§ Task directions:
Leave the images out, and otherwise write out each entry exactly.

§ Dataset records:
———

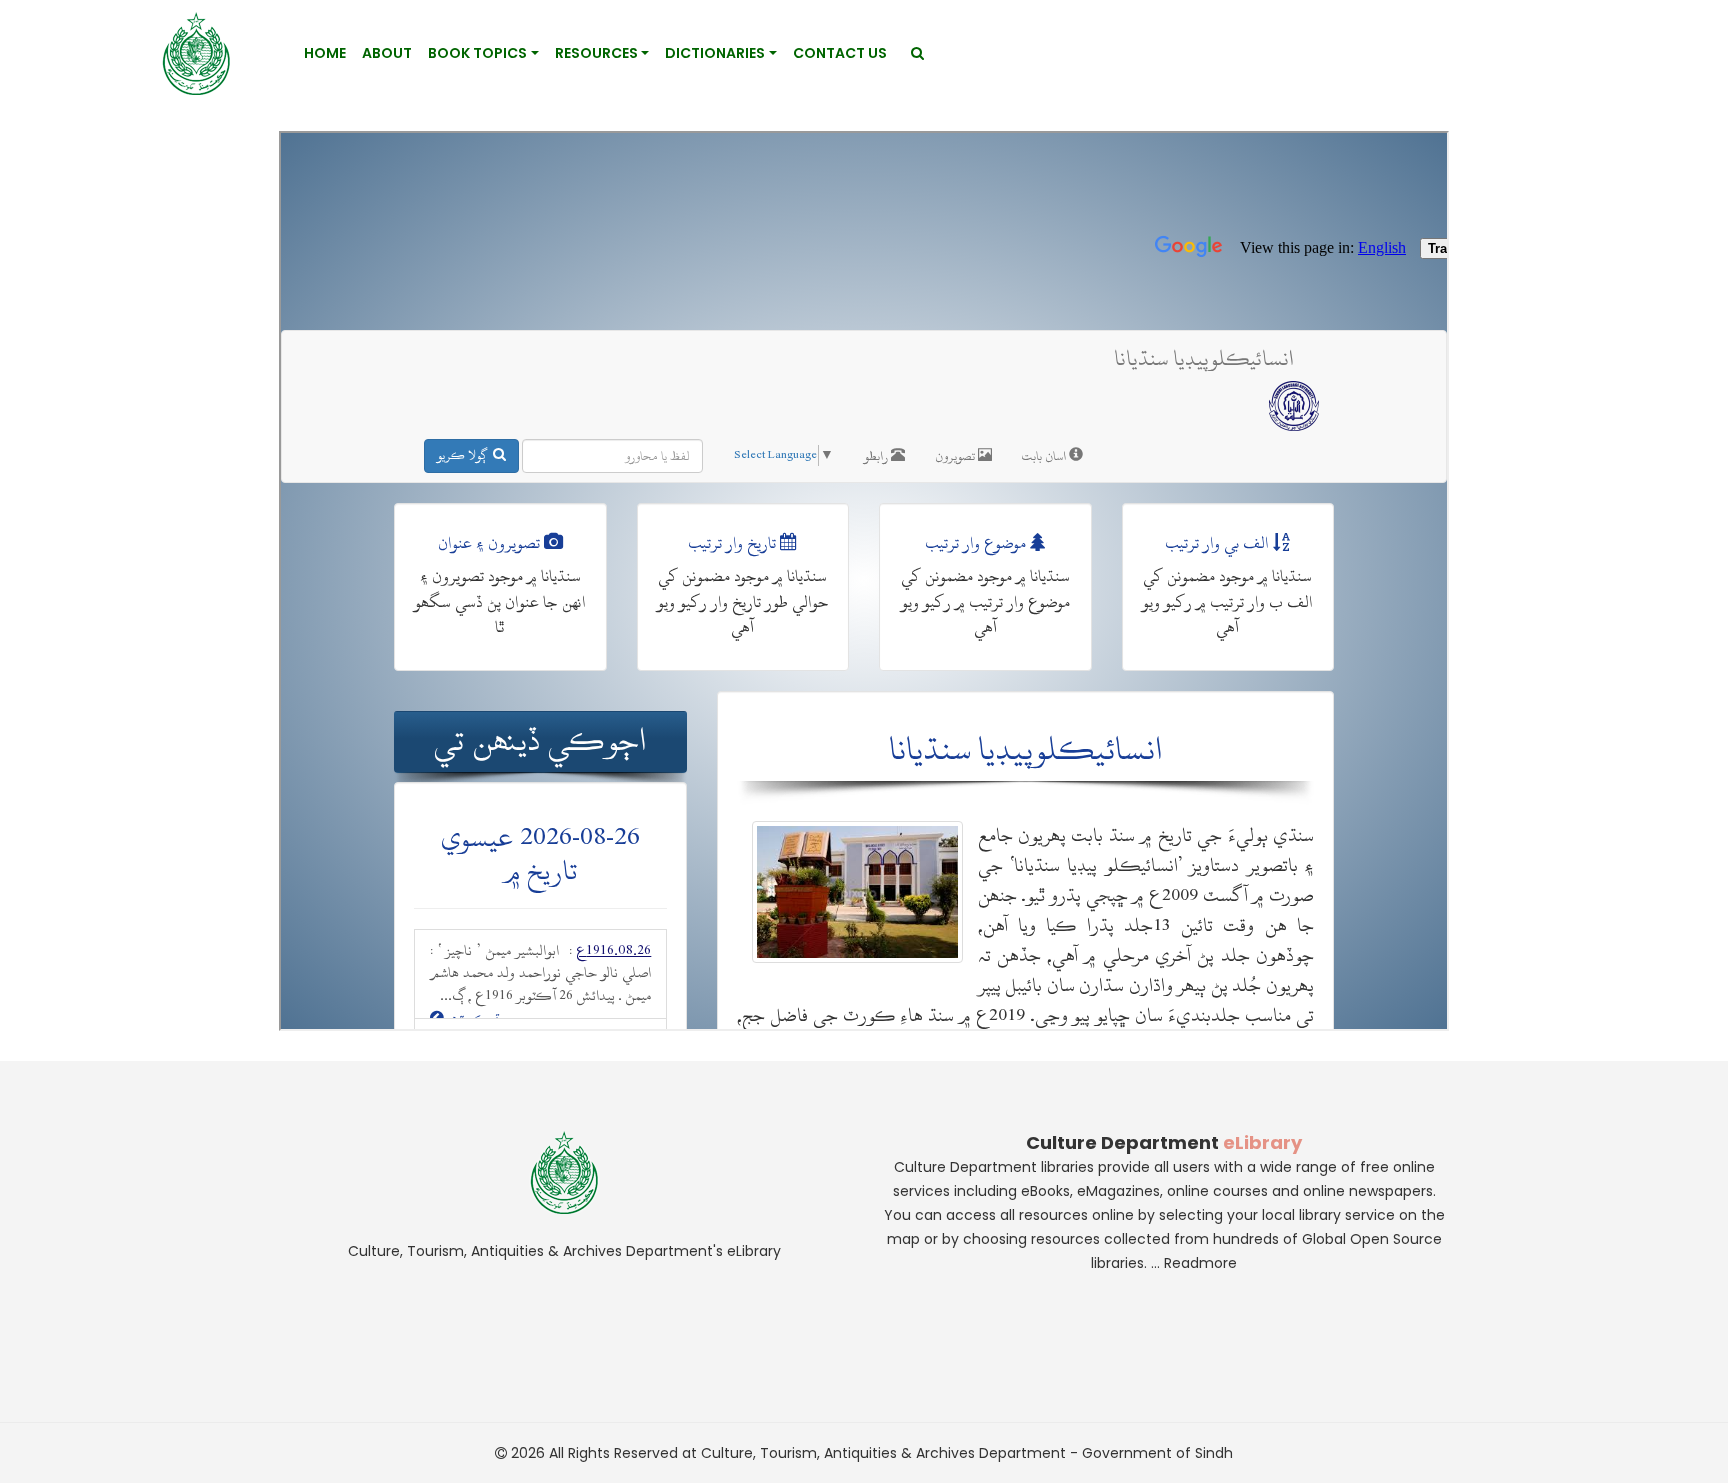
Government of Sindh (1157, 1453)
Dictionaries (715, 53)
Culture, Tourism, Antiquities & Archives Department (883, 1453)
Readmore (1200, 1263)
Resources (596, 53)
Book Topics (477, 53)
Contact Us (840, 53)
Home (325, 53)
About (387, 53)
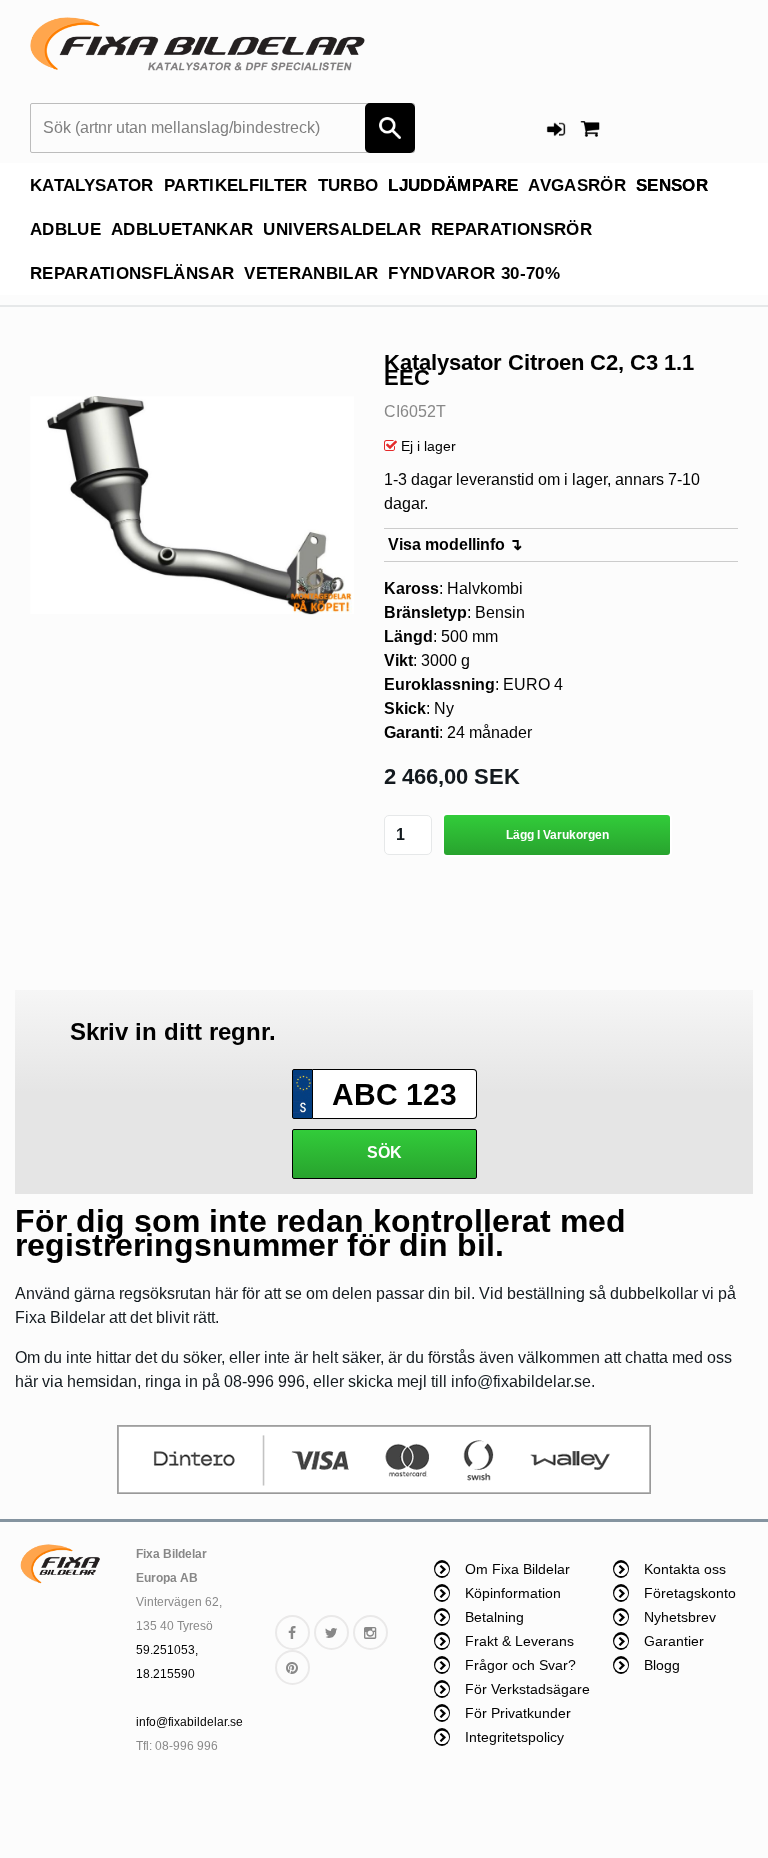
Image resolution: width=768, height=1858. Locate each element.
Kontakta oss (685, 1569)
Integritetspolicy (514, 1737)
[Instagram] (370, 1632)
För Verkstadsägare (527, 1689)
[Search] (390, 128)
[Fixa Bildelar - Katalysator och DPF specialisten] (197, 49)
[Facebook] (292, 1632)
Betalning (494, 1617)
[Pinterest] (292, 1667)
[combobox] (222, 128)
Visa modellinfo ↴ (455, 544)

———

§ Expected output:
Government of Sindh (1157, 1453)
Dictionaries (715, 53)
Culture, Tourism, Antiquities & Archives Department (883, 1453)
Readmore (1200, 1263)
Resources (596, 53)
Book Topics (477, 53)
Contact Us (840, 53)
Home (325, 53)
About (387, 53)
Image resolution: width=768, height=1858. Locate each element.
Kontakta oss (685, 1569)
Integritetspolicy (514, 1737)
[Instagram] (370, 1632)
För Verkstadsägare (527, 1689)
[Search] (390, 128)
[Fixa Bildelar - Katalysator och DPF specialisten] (197, 49)
[Facebook] (292, 1632)
Betalning (494, 1617)
[Pinterest] (292, 1667)
[combobox] (222, 128)
Visa modellinfo ↴ (455, 544)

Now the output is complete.